Alkahest and Azoth
Flashback to Flamina’s dream, part three.
He can feel grains of cold sand under his feet.
His hand in hers, they are moving through the dark.
The walls of the cave, they seem… muffled somehow, maybe by something hanging on them… are there pictures of someone? Perhaps a mother? A father? Who knows, with the old regime gone.
“Hello!” And what’s this then?
He admires the blindfold of string from afar in his own head, feeling a sort of kinship with the Blind Consort as the girl leads him farther into the heart of the rocky hole.
“It smells nice in here, like the sea. Do you dry flowers and put them in here?”
Of course he gets no answer; Her throat was ripped out a long time ago.
The rock grows deeper. Thicker. Soon he can no longer hear the crash of waves from outside.
What a place to live, for a little girl.
“This won’t do at all,” he murmurs, smelling dust. “Don’t you have a maid or something? Candy? Kids like candy…”
The girl’s hand tugs him along.
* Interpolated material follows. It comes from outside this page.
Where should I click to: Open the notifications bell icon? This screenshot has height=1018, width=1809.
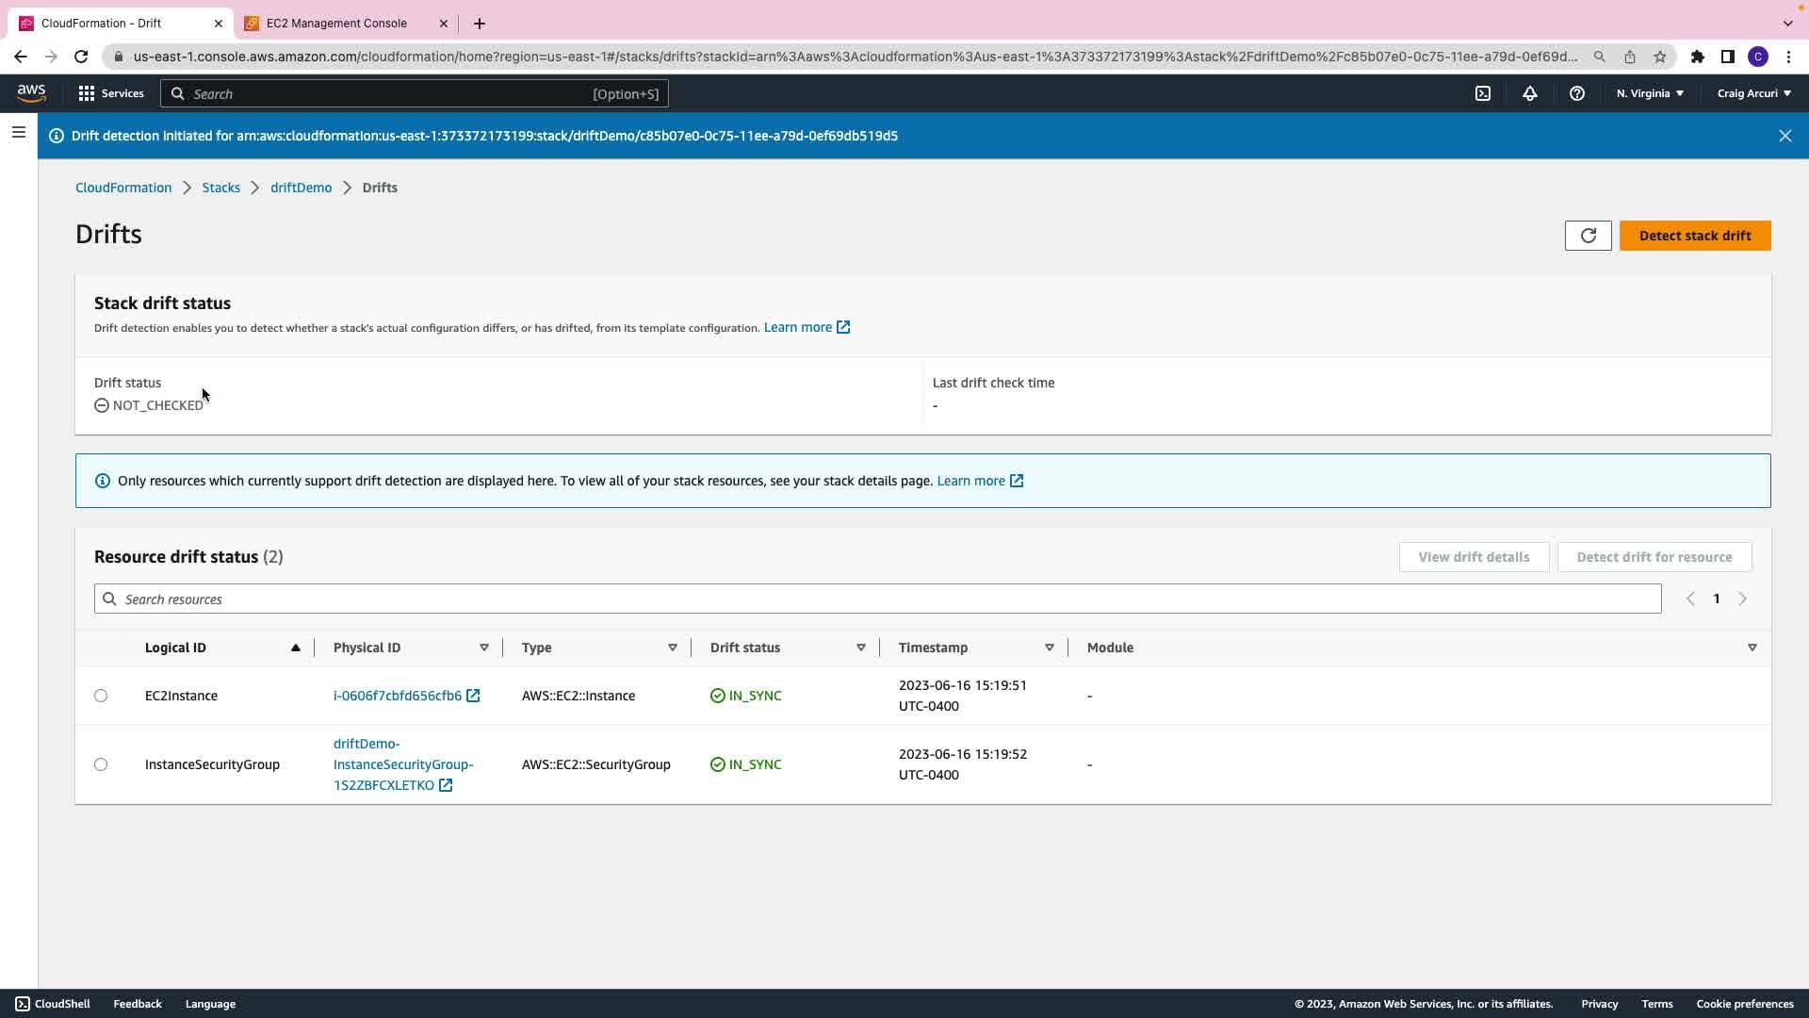(x=1530, y=93)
His feet touch cold rock, through which a tremor is running. It starts as a crack, so far down… can she even feel it? It’s been eating at her, so long now. Running under her bare, swollen feet. Does she even know her feet are swollen? Her skin… between her long elfin toes, it feels like fire. There is a burning at her heels which has nothing to do with their pace of descent.
It won’t be long now. The air is thick, moldy. He doesn’t think she can breathe in here, but she does. Perhaps she smells roses, instead of dust.
But he can smell it.
Grey. Heavy. Lying on top of them, settling over them, invisible, like a smallpox blanket wet with blood. So much. How many has that man made her kill? It’s like a thick fog above their heads, all those deaths on her non-existent conscience. If he had been her parent, this wouldn’t have happened. Although, perhaps it might have, if he’s honest with himself.
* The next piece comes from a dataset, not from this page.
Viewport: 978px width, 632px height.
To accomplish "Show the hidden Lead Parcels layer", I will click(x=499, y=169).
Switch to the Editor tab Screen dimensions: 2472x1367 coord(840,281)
She pulls him to a stop; he feels a rush of air push him to his feet, ending his momentum.
Her hands press his against something low.
It’s icy, he can feel the chill before his fingers actually touch the thing.
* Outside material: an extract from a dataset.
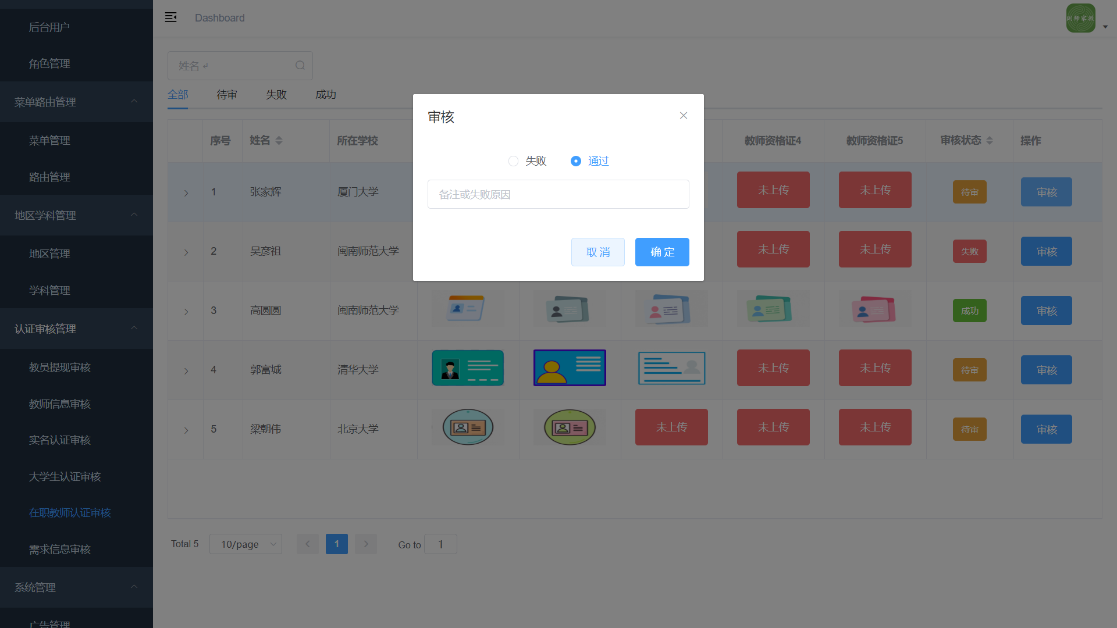Close the 审核 dialog with X icon

pos(684,116)
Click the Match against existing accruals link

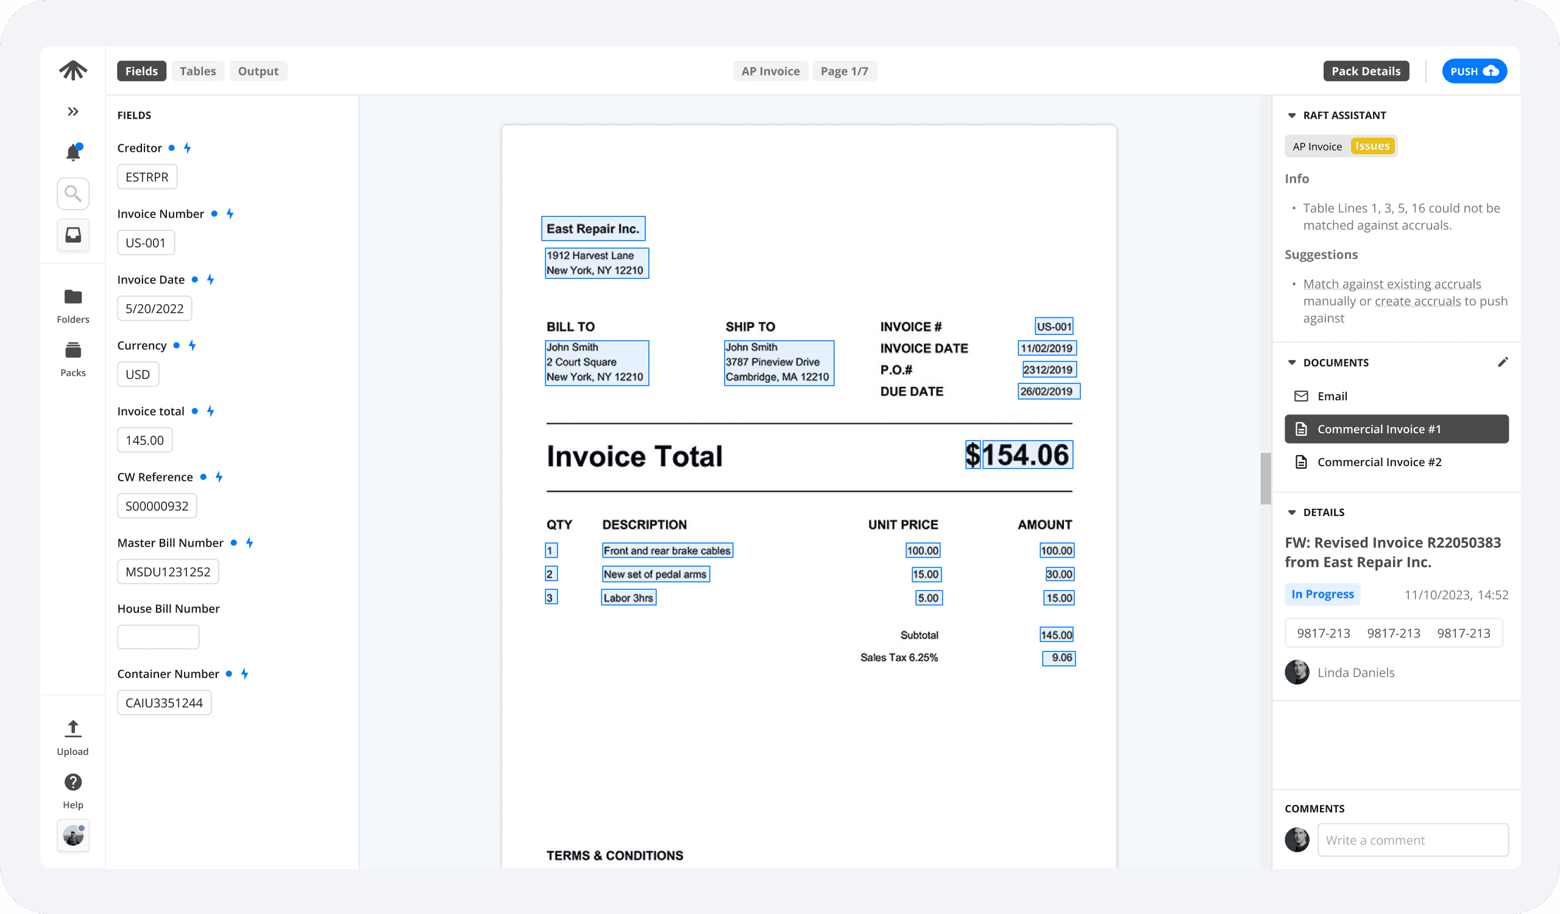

Its contours suggest a square- he can’t tell with the blindfold, but he doesn’t mind. He’s not her lover, only a visitor. Those ways are for the loyal and hooded young prince of her future, not the romantic leave-early magician of her past.
Absently he wonders who her parents were as his thoughts drift again to the suggestion of paintings on the rough cave walls.
Who or what had they been meant to depict?
Ah well, he thinks, and he reaches to touch the sides of what he knows must be a box, to test a theory. No, not a theory, more a wartime hypothesis. Stupid Time Lord, you’re with a girl. You’re bound to save her life sometime to-day. Selfish. Selfish. Selfish.
Her hand is on his.
His fingers stretch into the suddenly warm sand around the box… there are wood slats… wet…old. They give like termite-ridden planks when he presses. He is a Time Lord; his finesse is like no other’s, the barest brush of grains on rotten wood, but still… why? Why is the wood so…
“Flamina,” he says thickly. His throat feels full of molten lead. Even his mouth is burning.
“Flamina, you must let go of my hand and run to the mouth of the cave. Don’t touch the box! Don’t touch it!”
But her hand brushes his face, ice cold against him. His heat echoes her chill, rising in time to her breathing. Something sickly drags across his face, chunks of flesh, most likely. Suddenly the blindfold is in her hand, no longer string but her hair. It’s falling out, snow on the filthy black shadow casting itself toward the light outside.
It’s coming from the rotting box, that shadow. He knows it in his bones.
“Flamina, take my hand!” he cries, but he grabs it anyway… it’s cold, her flesh.
He turns, with her hand safely in his. He tries to run.
His feet kick up so much gluey filth and sand as he flies away toward the mouth of the cave, but he runs. Oh yes. He’s spent a lifetime training for this one. All they have to do is reach the mouth and then…
Three metres out of the lip of the cave, when the sunlight finally touches his face, he looks down and finds a plastic arm in his hand. Wasting breath on curses will not do her justice. So he tosses it outside into the sun. Onto the beach.
Then he spins on his heel, grasps the memory of sunlight close to his chest, and descends again, taking off the bowtie where a cravat used to be. He unties it, then walks backwards into the darkness of the cave again, quoting the mighty Edward Lear aloud while he winds it around his head and over his eyes...
“There was an old man with a beard,
Who said, “It is just as I feared!—
Two Owls and a Hen, four Larks and a Wren,
Have all built their nests in my beard.”